弾んだ若おかみの声に呼び寄せられて見ると広げた新聞紙の上に、繰り出された土の中に沢山のかぶと虫の幼虫がいました。それももうかなり大きくなっていて5.6センチもあるのもおります。「この前まで♂ ♀で仲良く愛しあっていたのに、親は死んでちゃんとこうして沢山の子供を残していたんだね、、」と愛しくなりました。突然寝床から放り出されて赤ちゃんみたいに、のびのびしています。虫が嫌いだったはずの私も可愛さに見とれてしまいました。
さあ! それからが大変です。このまま大勢で育てると共食いをするから、、一匹ずつ容器に入れなければいけません。

そして又栄養一杯の土を足して次々に入れてみたら41個のケースが並びました。幼虫の大敵は高温と乾燥です。これから6月下旬〜7月下旬の羽化を迎えるまで勉強をしながら管理をして育てなければなりません。何匹のかぶと虫の成虫に逢えるでしょうか?

従業員の松木さんの孫 しん太郎君(5才)は 大のかぶと虫マニアです。いつもかぶと虫の図鑑を持ち歩いています。山光園へ来るとまっ先に若おかみに「かぶと虫のおばちゃん!」と言いながら、飼育ケースを見せて欲しいとせがみます。其のときの嬉しいそうな顔はなんともいえません。そして「僕はアメリカにいるおじちゃんの処に行って、ヘラクレス大カブトを森の中へ捕りに行く、、」と瞳を輝かせます。

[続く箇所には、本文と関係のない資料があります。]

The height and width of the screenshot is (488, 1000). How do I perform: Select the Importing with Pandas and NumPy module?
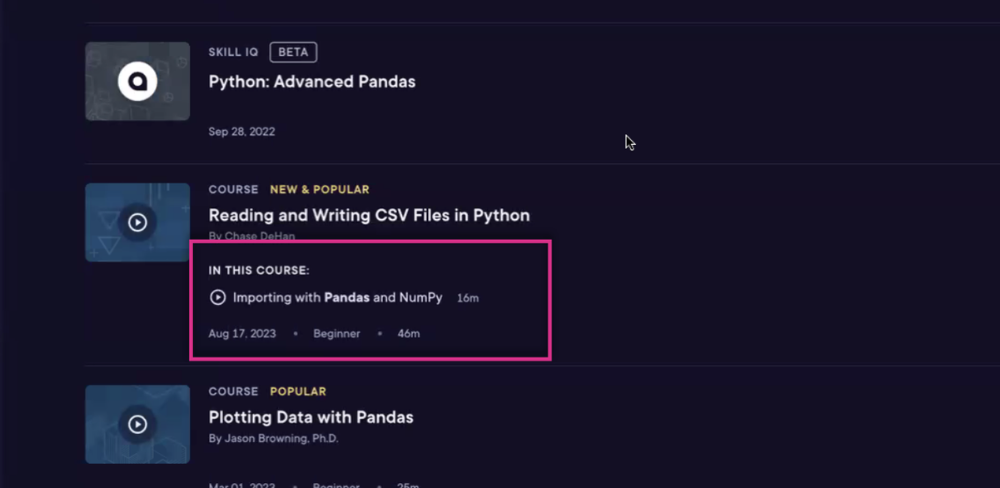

昔は夏休みになると男の子は皆で山にかぶと虫やクワガタを捕りに行き楽しく遊んだものです。今の子供達はそんな暇がないのでしょうか? 今年の夏休みに 虫かごや、捕獲アミを持った男の子を連れたお客様が何組もみえられました。捕る場所はあっても、そこにはかぶと虫が居ない、、現実、、来年の夏に虫好きの男の子の夢を少しでも適えてあげられたら、、、と飼育係の若おかみも楽しみにしています。